● **Task data**
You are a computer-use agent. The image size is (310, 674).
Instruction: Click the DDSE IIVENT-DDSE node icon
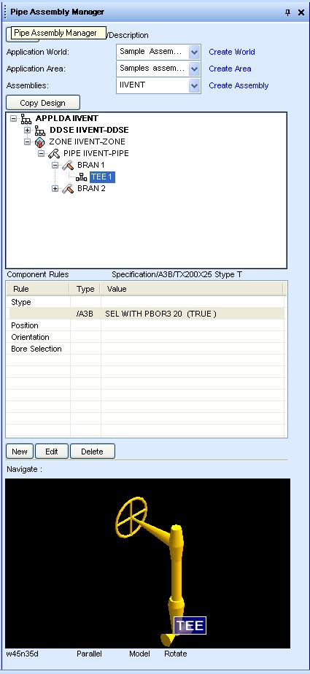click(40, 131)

...

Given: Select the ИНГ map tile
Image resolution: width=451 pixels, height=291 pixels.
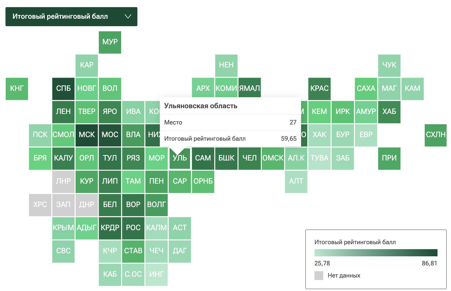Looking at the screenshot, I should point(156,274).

● **Instruction**
Arrange the part of the data that opens with the line containing "You are a computer-use" and closes with the line containing "click(40, 131)", both included, as a numbered list with blank lines left out. Leave the pictures out of your list.

● **Solution to the exercise**
1. You are a computer-use agent. The image size is (310, 674).
2. Instruction: Click the DDSE IIVENT-DDSE node icon
3. click(40, 131)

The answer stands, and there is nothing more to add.